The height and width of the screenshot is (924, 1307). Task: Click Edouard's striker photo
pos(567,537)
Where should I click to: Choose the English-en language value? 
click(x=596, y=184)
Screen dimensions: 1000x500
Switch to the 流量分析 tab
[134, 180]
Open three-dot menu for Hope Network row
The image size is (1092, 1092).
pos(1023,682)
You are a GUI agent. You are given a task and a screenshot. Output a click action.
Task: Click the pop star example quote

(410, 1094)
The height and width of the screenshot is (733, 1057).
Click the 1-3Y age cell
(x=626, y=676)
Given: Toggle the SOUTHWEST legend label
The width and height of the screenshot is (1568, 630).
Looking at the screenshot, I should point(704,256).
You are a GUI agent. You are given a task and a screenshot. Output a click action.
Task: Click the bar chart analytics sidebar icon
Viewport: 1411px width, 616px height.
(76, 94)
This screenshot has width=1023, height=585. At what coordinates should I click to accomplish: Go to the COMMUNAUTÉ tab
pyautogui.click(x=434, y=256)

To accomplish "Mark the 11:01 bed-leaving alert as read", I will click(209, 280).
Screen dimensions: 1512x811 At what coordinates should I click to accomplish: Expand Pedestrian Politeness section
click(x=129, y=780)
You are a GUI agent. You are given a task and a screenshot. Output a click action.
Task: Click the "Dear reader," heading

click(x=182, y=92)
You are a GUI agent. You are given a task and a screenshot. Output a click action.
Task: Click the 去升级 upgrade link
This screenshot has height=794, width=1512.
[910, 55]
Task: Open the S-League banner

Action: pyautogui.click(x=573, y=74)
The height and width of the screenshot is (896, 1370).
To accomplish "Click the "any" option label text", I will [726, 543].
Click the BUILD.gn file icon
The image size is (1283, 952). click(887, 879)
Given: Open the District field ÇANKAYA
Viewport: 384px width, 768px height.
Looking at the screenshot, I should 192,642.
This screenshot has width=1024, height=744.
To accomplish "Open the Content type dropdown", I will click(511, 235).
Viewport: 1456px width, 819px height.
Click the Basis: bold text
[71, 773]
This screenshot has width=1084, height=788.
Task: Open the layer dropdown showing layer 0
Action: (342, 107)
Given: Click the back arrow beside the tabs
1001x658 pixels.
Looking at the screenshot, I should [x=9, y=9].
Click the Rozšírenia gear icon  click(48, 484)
==========
# TASK PROMPT
Copy out every one of the records above line for line, keeping each character and line break unchanged.

# RESULT OF THE TASK
The height and width of the screenshot is (924, 1307). Task: Click Edouard's striker photo
pos(567,537)
Where should I click to: Choose the English-en language value? 
click(x=596, y=184)
Screen dimensions: 1000x500
Switch to the 流量分析 tab
[134, 180]
Open three-dot menu for Hope Network row
The image size is (1092, 1092).
pos(1023,682)
You are a GUI agent. You are given a task and a screenshot. Output a click action.
Task: Click the pop star example quote

(410, 1094)
The height and width of the screenshot is (733, 1057).
Click the 1-3Y age cell
(x=626, y=676)
Given: Toggle the SOUTHWEST legend label
The width and height of the screenshot is (1568, 630).
Looking at the screenshot, I should point(704,256).
You are a GUI agent. You are given a task and a screenshot. Output a click action.
Task: Click the bar chart analytics sidebar icon
Viewport: 1411px width, 616px height.
(76, 94)
This screenshot has width=1023, height=585. At what coordinates should I click to accomplish: Go to the COMMUNAUTÉ tab
pyautogui.click(x=434, y=256)

To accomplish "Mark the 11:01 bed-leaving alert as read", I will click(209, 280).
Screen dimensions: 1512x811 At what coordinates should I click to accomplish: Expand Pedestrian Politeness section
click(x=129, y=780)
You are a GUI agent. You are given a task and a screenshot. Output a click action.
Task: Click the "Dear reader," heading

click(x=182, y=92)
You are a GUI agent. You are given a task and a screenshot. Output a click action.
Task: Click the 去升级 upgrade link
This screenshot has height=794, width=1512.
[910, 55]
Task: Open the S-League banner

Action: pyautogui.click(x=573, y=74)
The height and width of the screenshot is (896, 1370).
To accomplish "Click the "any" option label text", I will [726, 543].
Click the BUILD.gn file icon
The image size is (1283, 952). click(887, 879)
Given: Open the District field ÇANKAYA
Viewport: 384px width, 768px height.
Looking at the screenshot, I should 192,642.
This screenshot has width=1024, height=744.
To accomplish "Open the Content type dropdown", I will click(511, 235).
Viewport: 1456px width, 819px height.
Click the Basis: bold text
[71, 773]
This screenshot has width=1084, height=788.
Task: Open the layer dropdown showing layer 0
Action: (342, 107)
Given: Click the back arrow beside the tabs
1001x658 pixels.
Looking at the screenshot, I should [x=9, y=9].
Click the Rozšírenia gear icon  click(48, 484)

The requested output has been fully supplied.